For both requirements I highly recommend using Meshmixer, a free program from Autodesk which is very easy to use, and perfect for manipulating STL files. There are other programs out there (like MeshLab which I’ve written about previously), however Meshmixer is by far the best in my opinion, I use it regularly. When you have your file, just import it into Meshmixer.

Step 2: Design Your Addition

There are many ways you can create your addition – in fact you can use the tools within Meshmixer to edit the design and add basic forms including text. However I find them a little bit clunky to use, so I prefer to design my addition inside a proper 3D CAD program like Solidworks, or you can do the same in free software like 123D Design or Tinkercad, or whatever you have access to really.
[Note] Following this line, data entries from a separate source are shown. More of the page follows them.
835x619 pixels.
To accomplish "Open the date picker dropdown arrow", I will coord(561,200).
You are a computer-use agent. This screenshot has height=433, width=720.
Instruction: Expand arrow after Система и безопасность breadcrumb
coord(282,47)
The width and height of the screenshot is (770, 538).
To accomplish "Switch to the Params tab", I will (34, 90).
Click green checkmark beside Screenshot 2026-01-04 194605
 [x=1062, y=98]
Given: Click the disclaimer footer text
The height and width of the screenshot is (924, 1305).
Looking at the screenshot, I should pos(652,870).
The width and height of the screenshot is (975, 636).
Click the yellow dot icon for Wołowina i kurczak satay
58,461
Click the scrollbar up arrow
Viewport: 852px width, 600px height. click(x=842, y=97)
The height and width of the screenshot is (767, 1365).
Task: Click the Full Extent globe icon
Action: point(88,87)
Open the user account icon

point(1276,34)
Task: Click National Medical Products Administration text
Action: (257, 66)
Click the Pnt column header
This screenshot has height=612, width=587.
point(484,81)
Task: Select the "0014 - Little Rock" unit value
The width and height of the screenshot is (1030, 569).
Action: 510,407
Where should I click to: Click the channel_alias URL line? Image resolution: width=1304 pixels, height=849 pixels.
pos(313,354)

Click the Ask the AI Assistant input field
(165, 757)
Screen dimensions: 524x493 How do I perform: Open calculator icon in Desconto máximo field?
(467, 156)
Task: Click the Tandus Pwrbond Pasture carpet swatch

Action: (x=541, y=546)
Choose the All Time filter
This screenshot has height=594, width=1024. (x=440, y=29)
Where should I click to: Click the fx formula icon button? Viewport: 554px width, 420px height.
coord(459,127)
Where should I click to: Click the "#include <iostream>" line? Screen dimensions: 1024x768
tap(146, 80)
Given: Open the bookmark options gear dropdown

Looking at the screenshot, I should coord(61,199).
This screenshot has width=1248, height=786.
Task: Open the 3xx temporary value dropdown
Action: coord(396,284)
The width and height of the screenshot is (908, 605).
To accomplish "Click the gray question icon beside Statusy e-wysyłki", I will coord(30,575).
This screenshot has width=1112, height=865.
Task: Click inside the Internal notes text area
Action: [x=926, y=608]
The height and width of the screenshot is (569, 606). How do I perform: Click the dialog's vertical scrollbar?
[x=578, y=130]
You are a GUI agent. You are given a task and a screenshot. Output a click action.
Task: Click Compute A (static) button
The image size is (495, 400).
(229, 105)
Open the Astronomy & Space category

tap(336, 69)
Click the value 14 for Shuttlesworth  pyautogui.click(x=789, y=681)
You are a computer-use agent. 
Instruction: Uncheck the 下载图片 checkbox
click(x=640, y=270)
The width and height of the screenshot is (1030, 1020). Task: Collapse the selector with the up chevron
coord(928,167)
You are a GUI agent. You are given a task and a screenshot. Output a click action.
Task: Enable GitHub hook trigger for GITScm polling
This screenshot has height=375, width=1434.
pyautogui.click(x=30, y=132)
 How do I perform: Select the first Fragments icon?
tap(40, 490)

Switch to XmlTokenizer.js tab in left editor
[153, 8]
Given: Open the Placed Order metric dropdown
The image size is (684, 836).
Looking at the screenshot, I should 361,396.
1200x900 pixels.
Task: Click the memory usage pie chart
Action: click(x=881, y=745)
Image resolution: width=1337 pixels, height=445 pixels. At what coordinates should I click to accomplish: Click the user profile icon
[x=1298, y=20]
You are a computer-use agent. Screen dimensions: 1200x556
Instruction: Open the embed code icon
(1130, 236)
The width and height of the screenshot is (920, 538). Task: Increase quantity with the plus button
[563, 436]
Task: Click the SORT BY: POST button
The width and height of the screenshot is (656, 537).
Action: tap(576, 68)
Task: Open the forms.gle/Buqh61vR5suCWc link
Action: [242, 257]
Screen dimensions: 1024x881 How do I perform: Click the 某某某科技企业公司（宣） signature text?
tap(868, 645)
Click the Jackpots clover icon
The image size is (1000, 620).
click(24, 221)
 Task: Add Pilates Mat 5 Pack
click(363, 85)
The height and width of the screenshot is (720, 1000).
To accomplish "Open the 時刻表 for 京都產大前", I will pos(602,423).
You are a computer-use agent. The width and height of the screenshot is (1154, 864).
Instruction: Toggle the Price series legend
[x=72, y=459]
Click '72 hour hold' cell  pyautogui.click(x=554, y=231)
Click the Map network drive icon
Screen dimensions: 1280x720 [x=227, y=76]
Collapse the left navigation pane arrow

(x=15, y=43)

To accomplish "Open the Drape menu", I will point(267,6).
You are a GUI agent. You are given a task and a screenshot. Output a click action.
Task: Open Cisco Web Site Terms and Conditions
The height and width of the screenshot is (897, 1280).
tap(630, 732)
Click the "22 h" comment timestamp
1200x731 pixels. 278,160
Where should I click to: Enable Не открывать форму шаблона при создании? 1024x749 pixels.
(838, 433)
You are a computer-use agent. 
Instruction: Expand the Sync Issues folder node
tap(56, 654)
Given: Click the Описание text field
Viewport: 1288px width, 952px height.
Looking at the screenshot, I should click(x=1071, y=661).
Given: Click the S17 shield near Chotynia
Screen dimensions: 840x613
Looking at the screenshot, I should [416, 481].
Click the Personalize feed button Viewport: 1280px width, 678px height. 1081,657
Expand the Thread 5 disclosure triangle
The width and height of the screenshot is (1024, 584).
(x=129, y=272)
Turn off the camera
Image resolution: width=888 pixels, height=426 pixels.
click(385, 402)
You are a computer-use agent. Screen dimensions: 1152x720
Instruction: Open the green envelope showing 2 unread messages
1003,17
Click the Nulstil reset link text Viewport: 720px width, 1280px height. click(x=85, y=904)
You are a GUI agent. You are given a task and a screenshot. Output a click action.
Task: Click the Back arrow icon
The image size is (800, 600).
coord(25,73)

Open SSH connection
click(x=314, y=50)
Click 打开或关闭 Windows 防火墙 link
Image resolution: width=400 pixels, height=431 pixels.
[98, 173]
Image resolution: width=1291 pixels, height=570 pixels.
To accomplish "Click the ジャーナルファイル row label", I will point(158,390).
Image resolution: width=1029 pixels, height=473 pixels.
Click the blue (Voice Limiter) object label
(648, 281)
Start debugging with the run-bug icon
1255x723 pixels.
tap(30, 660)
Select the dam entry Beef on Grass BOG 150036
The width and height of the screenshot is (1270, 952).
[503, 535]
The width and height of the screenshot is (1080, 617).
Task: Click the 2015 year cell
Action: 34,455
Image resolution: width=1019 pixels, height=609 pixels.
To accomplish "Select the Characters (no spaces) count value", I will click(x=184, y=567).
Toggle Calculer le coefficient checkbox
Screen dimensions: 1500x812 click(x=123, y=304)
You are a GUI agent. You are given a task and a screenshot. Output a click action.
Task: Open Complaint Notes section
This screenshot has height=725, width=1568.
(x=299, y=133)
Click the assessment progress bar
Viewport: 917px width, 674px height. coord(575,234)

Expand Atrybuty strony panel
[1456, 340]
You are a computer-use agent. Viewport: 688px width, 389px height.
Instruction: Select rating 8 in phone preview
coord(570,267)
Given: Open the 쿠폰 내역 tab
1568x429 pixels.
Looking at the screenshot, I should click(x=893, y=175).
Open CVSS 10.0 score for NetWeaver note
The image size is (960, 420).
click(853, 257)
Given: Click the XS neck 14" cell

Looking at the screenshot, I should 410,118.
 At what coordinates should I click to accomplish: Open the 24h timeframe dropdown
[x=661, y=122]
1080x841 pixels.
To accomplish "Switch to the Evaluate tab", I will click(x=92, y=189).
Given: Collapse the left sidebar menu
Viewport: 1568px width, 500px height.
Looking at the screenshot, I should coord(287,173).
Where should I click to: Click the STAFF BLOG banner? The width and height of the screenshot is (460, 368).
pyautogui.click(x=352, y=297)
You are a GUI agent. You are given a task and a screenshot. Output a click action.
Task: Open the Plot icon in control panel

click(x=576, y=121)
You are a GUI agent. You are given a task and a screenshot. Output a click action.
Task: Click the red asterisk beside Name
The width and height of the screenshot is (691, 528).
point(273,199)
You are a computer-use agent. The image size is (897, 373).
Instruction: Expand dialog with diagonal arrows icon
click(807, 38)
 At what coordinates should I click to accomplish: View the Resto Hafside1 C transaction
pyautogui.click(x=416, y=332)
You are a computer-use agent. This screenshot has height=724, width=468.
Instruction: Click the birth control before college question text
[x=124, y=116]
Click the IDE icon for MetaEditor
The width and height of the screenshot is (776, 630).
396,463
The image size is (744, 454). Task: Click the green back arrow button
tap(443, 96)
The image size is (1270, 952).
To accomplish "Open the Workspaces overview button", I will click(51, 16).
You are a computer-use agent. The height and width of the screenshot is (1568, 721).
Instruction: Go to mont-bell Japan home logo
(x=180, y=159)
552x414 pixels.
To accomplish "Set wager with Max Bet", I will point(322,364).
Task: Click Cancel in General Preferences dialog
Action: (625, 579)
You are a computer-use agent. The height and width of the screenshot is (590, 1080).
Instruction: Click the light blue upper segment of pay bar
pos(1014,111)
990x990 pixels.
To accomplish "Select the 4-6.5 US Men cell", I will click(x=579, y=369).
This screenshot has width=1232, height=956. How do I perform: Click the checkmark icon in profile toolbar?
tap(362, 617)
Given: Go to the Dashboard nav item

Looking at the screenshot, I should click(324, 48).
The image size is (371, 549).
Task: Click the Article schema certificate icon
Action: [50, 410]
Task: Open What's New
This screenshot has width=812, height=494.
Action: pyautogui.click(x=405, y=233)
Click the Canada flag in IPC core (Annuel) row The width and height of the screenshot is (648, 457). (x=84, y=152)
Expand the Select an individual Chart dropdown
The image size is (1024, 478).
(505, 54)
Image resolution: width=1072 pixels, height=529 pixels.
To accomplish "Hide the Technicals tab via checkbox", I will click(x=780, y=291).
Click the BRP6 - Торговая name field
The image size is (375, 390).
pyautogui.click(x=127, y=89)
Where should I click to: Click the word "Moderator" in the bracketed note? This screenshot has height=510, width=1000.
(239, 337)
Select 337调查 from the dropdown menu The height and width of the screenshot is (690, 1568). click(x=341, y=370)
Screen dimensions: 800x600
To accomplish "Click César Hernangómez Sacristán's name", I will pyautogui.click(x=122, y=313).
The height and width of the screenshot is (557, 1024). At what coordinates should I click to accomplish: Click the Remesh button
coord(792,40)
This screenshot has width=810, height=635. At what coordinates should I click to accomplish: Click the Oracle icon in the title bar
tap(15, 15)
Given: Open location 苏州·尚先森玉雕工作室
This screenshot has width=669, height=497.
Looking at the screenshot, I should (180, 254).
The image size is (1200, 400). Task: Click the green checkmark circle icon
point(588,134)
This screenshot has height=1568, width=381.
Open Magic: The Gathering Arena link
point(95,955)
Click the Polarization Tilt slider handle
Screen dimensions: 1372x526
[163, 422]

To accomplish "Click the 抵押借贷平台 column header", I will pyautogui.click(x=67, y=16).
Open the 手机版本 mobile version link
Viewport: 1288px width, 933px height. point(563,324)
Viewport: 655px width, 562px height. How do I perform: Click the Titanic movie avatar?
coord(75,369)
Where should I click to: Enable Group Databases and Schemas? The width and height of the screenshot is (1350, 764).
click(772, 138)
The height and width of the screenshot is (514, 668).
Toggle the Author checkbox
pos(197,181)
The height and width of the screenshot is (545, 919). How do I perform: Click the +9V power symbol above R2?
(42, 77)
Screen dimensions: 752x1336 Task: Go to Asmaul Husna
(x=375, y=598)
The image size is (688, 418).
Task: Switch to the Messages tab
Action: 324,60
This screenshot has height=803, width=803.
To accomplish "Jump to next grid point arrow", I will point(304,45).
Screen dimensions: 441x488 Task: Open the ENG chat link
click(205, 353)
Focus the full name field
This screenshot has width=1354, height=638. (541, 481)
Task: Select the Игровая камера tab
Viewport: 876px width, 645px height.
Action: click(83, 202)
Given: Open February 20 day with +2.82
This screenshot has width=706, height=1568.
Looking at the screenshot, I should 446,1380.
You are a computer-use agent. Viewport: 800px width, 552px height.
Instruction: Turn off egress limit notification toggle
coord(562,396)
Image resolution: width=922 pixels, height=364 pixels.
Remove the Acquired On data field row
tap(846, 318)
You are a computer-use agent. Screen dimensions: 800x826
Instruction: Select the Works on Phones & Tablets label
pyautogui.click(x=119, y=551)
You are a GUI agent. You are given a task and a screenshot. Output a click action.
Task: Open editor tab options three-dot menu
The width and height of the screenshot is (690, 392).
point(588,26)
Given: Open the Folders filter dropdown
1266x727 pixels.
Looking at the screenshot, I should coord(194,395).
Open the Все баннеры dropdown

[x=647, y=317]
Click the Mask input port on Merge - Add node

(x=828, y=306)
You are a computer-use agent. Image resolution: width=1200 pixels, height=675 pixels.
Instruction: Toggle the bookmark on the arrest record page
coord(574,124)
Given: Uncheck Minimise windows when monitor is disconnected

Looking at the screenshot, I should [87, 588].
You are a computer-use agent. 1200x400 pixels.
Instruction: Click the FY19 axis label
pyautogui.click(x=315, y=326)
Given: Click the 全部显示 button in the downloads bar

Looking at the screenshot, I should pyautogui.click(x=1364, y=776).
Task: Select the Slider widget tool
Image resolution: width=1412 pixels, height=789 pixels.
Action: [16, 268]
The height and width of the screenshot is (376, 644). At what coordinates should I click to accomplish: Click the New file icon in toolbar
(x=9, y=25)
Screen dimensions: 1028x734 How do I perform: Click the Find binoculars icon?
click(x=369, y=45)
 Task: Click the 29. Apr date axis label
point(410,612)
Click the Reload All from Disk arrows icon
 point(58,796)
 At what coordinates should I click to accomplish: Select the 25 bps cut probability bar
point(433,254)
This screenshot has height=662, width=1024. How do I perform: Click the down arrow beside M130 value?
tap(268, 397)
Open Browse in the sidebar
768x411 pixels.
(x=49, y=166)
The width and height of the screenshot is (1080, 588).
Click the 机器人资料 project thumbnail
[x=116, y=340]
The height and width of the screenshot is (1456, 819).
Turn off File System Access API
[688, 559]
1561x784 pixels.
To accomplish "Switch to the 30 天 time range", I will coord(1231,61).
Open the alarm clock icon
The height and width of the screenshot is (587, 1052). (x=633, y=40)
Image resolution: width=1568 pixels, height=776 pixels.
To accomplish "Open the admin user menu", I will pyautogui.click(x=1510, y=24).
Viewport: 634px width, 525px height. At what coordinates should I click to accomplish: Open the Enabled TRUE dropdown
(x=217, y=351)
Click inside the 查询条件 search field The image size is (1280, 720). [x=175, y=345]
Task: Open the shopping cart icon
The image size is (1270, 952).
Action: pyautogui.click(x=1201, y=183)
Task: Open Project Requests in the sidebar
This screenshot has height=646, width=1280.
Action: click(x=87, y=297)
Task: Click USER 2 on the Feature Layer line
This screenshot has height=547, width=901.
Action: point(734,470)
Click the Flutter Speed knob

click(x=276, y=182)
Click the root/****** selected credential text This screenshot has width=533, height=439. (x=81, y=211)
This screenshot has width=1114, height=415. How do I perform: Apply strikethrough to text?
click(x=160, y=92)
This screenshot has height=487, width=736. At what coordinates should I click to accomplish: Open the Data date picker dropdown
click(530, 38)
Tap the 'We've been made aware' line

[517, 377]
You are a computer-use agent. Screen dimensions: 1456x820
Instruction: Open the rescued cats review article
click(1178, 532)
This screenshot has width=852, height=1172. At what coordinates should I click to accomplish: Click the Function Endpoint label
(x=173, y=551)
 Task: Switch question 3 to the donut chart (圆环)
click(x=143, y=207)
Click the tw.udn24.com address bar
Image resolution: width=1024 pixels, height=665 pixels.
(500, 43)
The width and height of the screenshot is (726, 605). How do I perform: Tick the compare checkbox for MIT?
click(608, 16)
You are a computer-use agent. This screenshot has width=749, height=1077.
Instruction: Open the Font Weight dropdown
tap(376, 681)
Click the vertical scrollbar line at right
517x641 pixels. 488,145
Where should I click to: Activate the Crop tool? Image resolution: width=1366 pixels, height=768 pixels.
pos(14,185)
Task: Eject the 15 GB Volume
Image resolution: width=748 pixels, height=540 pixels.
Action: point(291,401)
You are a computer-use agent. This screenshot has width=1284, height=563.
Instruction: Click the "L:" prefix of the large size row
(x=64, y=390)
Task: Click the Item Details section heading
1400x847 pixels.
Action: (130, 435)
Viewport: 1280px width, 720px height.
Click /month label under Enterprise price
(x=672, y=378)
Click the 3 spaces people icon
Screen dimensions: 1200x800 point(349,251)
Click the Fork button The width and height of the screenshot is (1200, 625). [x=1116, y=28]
The main thing is to get some basic measurements for where your text is going in Meshmixer first, which you can access from the Analysis>Measure menu and use the Point-to-Point option to measure the size of the face you wish to apply text onto. Turning on the Snap to Edges option helps, and in my experience you may need to try a few different options to get the measurement you’re looking for. For this Harley logo, the length I had to work with was 63mm, so I created a box in Solidworks to help visualise this. You can re-scale your design in Meshmixer later, but it really helps to just get it right from the beginning. Type in the text, adjust the dimensions to fit your bounding box, and extrude. Then export this file as a STL since this is the format used to import back into Meshmixer.

Step 3: Bringing It All Together

With your original file open in Meshmixer, you can now import the text into the same file. Make sure you select the Append option in the pop-up window so that both models will be in the same workspace. You will now have a new Object Browser window available to select between both files, shown on the right in the image above.

Obviously we now want to rotate and move the text into position. This is easily done from the Edit>Transform menu. Use the arrows to move the text, and the arcs to rotate it into position. As you get closer and closer, keep zooming in until you can push the text just inside of your chosen surface – if there are any gaps the 2 models won’t properly merge together and may have errors when it comes to 3D printing. If your imported text is too large or small, the little boxes at the ends of the arrows can be used to scale it as required. Click Accept when complete.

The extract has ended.